§ BRIEF:
Once the pictures are set aside, transcribe each line of the data exactly.

§ SUPPLIED MATERIAL:
━━━━━━━━━━━━━━━━━━━━

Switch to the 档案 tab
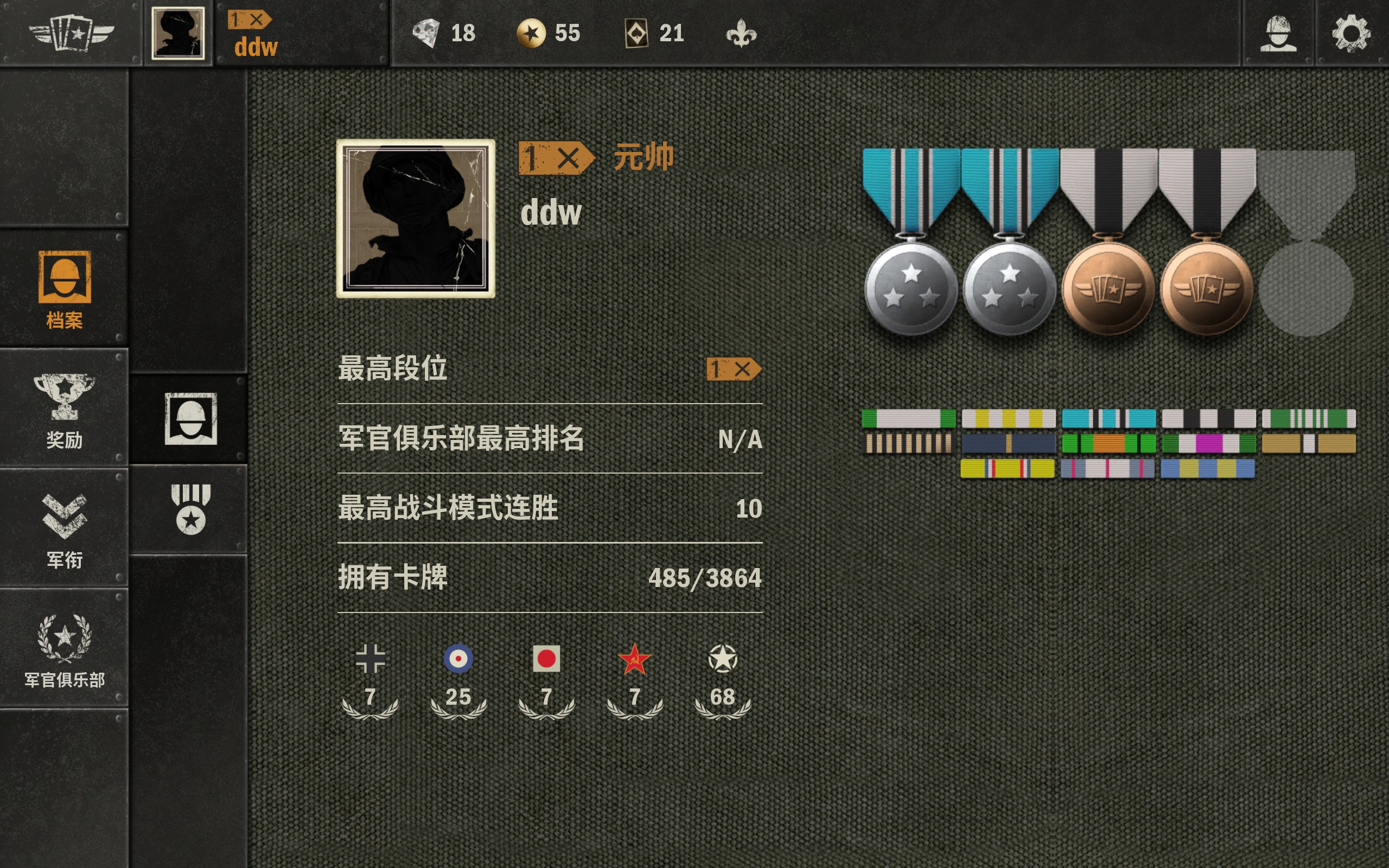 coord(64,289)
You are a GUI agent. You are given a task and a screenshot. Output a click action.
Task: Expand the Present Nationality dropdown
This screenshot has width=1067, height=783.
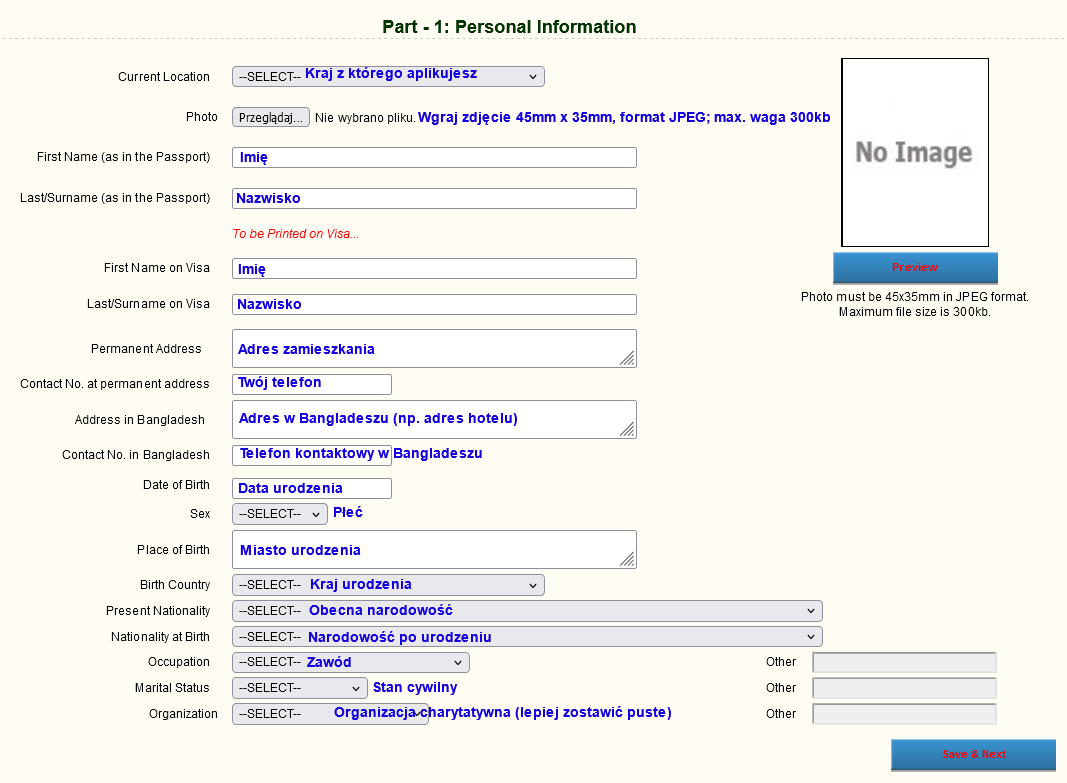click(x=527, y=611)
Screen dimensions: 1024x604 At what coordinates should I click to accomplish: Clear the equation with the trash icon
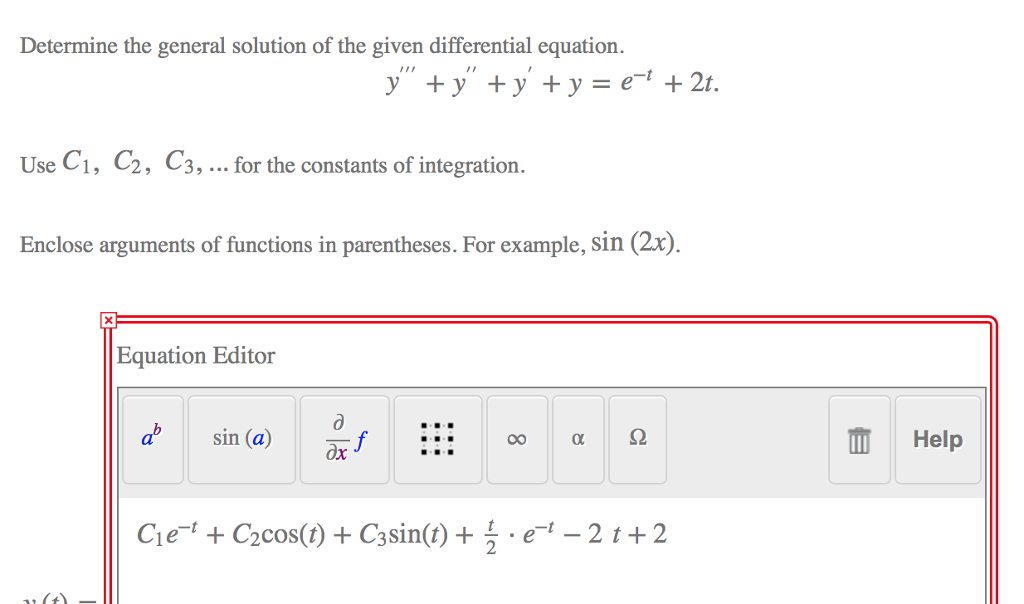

━━━━━━━━━━━━━━━━━━━━

§ WRITTEN ANSWER:
Switch to the 档案 tab
 coord(64,289)
You are a GUI agent. You are given a task and a screenshot. Output a click action.
Task: Expand the Present Nationality dropdown
This screenshot has width=1067, height=783.
click(x=527, y=611)
Screen dimensions: 1024x604 At what coordinates should I click to accomplish: Clear the equation with the trash icon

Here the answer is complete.